Soaring sea freight difficult to fall back before September

The congestion of ports outside China remained. The transshipment rollover ratio at some large ports extended higher as global container supply chain was hard to cope with the “common congestion”. The shipping schedule of liner was greatly delayed due to disordered logistic supply chain and lower efficiency. The carrier performance has plunged to near 20% from the normal level 70%. The longest detention time of container in the terminal could be 2 months, and it was more common to see containers be rolled over. In some ports, the rollover ratio in April was as high as 64% and that of shipping companies approached as high as 56%.

According to the latest data , mounting rollover ratio of major container ports in April affected near 39% of delivery volume.

The freight rates of near 80% of routes climbed up worldwide. Statistics showed that among the 21 maritime routes worldwide, the freight rate of 16 lines advanced, with the rest 5 witnessing falling rate. Among ports along the “Maritime Silk Road” area, 12 ports saw increasing freight rate. Insiders expected high freight rates may be hard to reduce before Sep.

Source: Shanghai Shipping Exchange

The confirmed COVID-19 cases tended to stabilize in Europe. Many nations have carried out eased pandemic prevention measures. That meant better demand for transportation. In addition, the shipping space may be tight in short run affected by the earlier congestion of Suez Canal. The average utilization rate of seats at Shanghai port was near 100%, and the freight rate continued advancing. On May 14, the freight rate from Shanghai to basic ports in Europe was at $5,438/TEU, up by 16.2% from last period. As for the Mediterranean route, similar market fundamentals were seen, with high demand for transportation, near 100% of average utilization rate of seats at Shanghai port and increasing booking price. On May 14, the freight rate from Shanghai to basic ports in Mediterranean was at $5,320/TEU, up by 10.8% from last period.
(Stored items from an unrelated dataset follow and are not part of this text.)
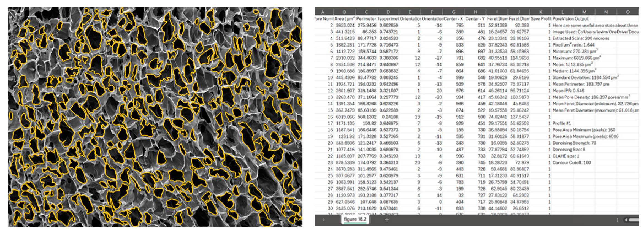The width and height of the screenshot is (644, 233).
Task: Click the sheet navigation right arrow
Action: click(323, 220)
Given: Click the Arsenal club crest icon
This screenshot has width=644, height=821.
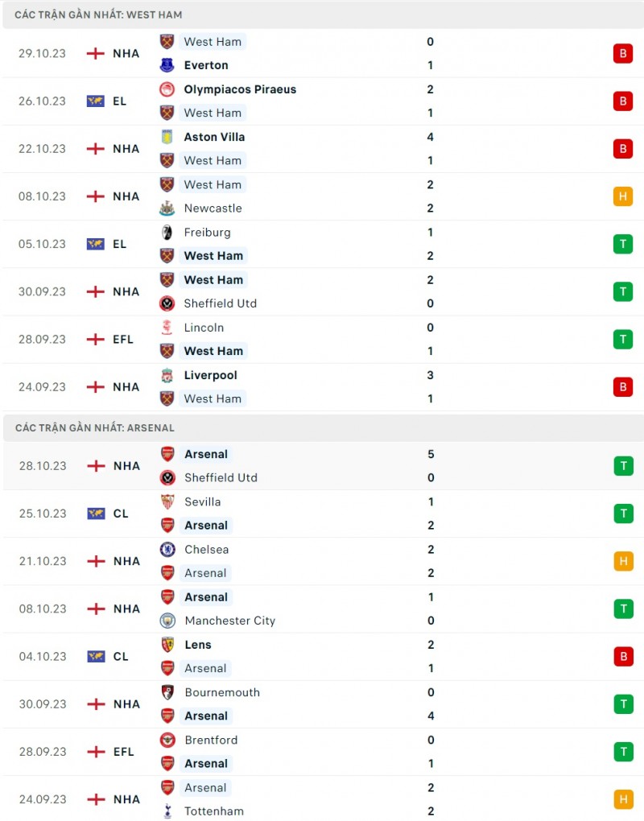Looking at the screenshot, I should click(x=167, y=454).
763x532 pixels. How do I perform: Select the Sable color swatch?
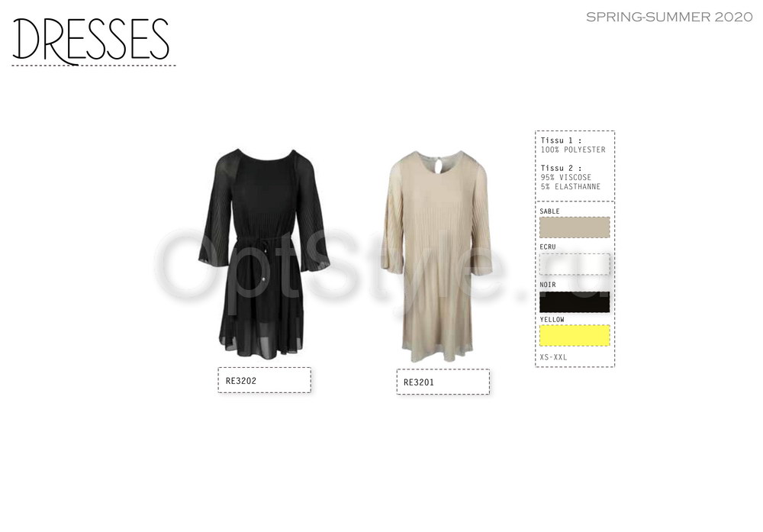[x=575, y=227]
Source: Shanghai Shipping Exchange

North America route

Source: Shanghai Shipping Exchange

The pandemic continued in US. The new confirmed COVID-19 cases sustained high although the vaccine has been used for a period. Therefore, whether future economy will keep recovering in US remains uncertain. Transportation demand extended high but containers remained short, ending up with tight shipping space on export market. The average utilization rate of seats in W/C America Service and E/C America Service was near 100% at Shanghai port.

According to the latest data from Descartes Datamyne released on May 11, the transportation volume of container from Asia to US surged by 32.1% in Apr compared with the same period of last year. The transportation volume kept growing for consecutively 10 months and hit record high compared with past Aprils.
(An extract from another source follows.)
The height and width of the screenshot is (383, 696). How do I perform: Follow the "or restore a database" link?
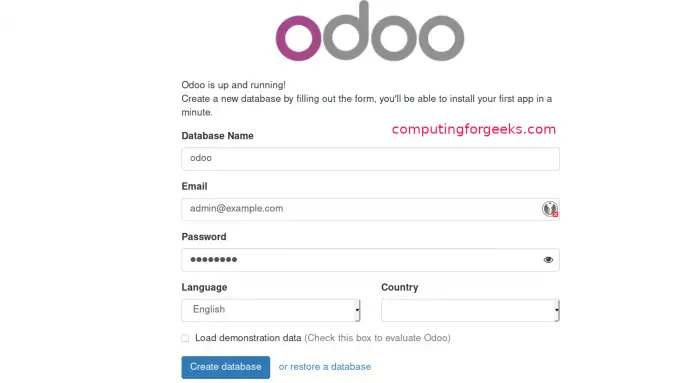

CIMC, Dongfang International Container (Guangzhou) Co., Ltd and CXIC Group from China produced near 80% of containers in the world. They expressed that production was rising and may increase by 6-8% in 2021 but is still hard to alleviate current shortage of containers.

When will tight containers ease? Tight containers started due to the global blockade on the outbreak of the COVID-19 pandemic. The port congestion was serious in the late 2020 amid hot export, and the earlier congestion of Suez Canal worsened the status. Insiders expected high freight rates may be hard to reduce before Sep.However, it remains uncertain as there are variables in the market.